+++ Records supplied +++
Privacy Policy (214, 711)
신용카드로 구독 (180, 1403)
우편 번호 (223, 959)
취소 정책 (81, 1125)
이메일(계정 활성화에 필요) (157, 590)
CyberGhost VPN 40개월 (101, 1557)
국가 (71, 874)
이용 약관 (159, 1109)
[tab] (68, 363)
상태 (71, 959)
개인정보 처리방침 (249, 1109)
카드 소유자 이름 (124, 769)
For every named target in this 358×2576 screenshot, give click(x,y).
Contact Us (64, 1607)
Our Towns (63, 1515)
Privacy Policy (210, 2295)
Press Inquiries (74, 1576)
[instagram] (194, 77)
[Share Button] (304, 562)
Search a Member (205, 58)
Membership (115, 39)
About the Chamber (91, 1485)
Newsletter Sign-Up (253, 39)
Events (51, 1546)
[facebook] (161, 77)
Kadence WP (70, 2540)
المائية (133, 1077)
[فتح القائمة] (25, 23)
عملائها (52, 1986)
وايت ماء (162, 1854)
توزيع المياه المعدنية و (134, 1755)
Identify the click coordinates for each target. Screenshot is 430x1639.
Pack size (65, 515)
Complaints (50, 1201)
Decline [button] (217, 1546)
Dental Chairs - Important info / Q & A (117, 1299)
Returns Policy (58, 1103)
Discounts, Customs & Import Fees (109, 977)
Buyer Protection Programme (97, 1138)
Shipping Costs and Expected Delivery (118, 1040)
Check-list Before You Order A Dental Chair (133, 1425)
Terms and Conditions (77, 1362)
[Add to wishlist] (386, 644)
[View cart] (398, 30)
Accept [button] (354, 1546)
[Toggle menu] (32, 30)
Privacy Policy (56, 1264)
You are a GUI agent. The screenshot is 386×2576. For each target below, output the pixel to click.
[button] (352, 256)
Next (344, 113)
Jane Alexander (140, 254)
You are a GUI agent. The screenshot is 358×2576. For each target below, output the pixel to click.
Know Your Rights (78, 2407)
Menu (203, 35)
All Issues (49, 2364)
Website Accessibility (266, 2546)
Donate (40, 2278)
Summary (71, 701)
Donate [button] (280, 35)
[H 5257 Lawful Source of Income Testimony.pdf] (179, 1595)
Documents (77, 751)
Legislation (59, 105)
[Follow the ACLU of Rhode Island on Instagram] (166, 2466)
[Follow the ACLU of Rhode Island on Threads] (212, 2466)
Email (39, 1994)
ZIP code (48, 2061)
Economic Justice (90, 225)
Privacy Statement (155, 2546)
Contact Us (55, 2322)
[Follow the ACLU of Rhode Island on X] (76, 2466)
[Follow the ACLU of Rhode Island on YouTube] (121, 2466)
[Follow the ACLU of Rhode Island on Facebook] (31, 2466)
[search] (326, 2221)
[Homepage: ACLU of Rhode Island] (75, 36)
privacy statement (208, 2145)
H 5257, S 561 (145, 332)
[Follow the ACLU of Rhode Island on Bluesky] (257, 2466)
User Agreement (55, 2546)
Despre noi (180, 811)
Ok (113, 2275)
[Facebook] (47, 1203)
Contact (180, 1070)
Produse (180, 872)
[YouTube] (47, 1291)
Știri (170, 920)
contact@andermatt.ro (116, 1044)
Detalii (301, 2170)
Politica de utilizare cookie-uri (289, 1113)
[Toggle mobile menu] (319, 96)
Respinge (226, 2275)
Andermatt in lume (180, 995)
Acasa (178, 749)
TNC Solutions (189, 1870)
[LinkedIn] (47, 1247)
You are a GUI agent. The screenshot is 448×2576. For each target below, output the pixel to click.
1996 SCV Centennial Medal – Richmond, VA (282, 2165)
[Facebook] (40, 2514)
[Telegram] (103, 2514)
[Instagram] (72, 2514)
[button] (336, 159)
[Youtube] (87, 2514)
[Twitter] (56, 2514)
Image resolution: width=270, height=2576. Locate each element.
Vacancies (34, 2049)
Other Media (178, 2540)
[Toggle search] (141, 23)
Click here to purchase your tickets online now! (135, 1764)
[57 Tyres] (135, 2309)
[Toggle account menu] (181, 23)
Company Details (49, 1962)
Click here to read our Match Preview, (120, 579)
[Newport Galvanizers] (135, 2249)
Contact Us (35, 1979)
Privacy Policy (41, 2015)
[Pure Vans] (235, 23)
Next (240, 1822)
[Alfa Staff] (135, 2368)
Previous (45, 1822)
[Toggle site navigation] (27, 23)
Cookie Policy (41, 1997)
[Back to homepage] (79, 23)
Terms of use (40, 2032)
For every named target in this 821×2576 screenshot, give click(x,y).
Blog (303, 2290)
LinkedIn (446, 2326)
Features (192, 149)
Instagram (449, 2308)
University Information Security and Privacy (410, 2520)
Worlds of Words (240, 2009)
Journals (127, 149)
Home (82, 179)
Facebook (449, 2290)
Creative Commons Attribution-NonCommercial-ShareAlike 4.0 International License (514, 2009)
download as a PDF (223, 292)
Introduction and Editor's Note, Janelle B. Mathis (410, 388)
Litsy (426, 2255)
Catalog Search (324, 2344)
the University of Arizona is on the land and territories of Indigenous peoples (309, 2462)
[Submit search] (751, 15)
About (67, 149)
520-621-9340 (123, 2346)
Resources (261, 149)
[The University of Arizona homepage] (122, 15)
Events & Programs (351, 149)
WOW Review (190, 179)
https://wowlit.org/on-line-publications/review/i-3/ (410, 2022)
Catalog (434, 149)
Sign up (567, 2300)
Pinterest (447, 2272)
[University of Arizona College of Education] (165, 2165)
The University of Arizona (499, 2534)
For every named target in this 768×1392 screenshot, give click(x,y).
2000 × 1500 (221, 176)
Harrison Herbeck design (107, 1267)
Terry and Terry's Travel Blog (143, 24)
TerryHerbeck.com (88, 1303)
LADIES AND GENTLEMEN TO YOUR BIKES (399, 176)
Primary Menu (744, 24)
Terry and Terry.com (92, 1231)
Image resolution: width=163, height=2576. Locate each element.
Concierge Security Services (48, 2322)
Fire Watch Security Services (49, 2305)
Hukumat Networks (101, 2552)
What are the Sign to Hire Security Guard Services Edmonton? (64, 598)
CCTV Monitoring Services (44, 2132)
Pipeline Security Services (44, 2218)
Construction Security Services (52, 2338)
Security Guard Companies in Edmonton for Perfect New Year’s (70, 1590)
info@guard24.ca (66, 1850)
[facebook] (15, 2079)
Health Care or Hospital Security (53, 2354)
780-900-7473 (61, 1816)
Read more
+++
▶ _Task directions_: There is a line with "Catalog (434, 149)" and a line with "Construction Security Services (52, 2338)" above. Copy exactly those two lines and all lines between them, with nothing else.

▶ _Task response_:
Catalog (434, 149)
Sign up (567, 2300)
Pinterest (447, 2272)
[University of Arizona College of Education] (165, 2165)
The University of Arizona (499, 2534)
For every named target in this 768×1392 screenshot, give click(x,y).
2000 × 1500 (221, 176)
Harrison Herbeck design (107, 1267)
Terry and Terry's Travel Blog (143, 24)
TerryHerbeck.com (88, 1303)
LADIES AND GENTLEMEN TO YOUR BIKES (399, 176)
Primary Menu (744, 24)
Terry and Terry.com (92, 1231)
Image resolution: width=163, height=2576. Locate each element.
Concierge Security Services (48, 2322)
Fire Watch Security Services (49, 2305)
Hukumat Networks (101, 2552)
What are the Sign to Hire Security Guard Services Edmonton? (64, 598)
CCTV Monitoring Services (44, 2132)
Pipeline Security Services (44, 2218)
Construction Security Services (52, 2338)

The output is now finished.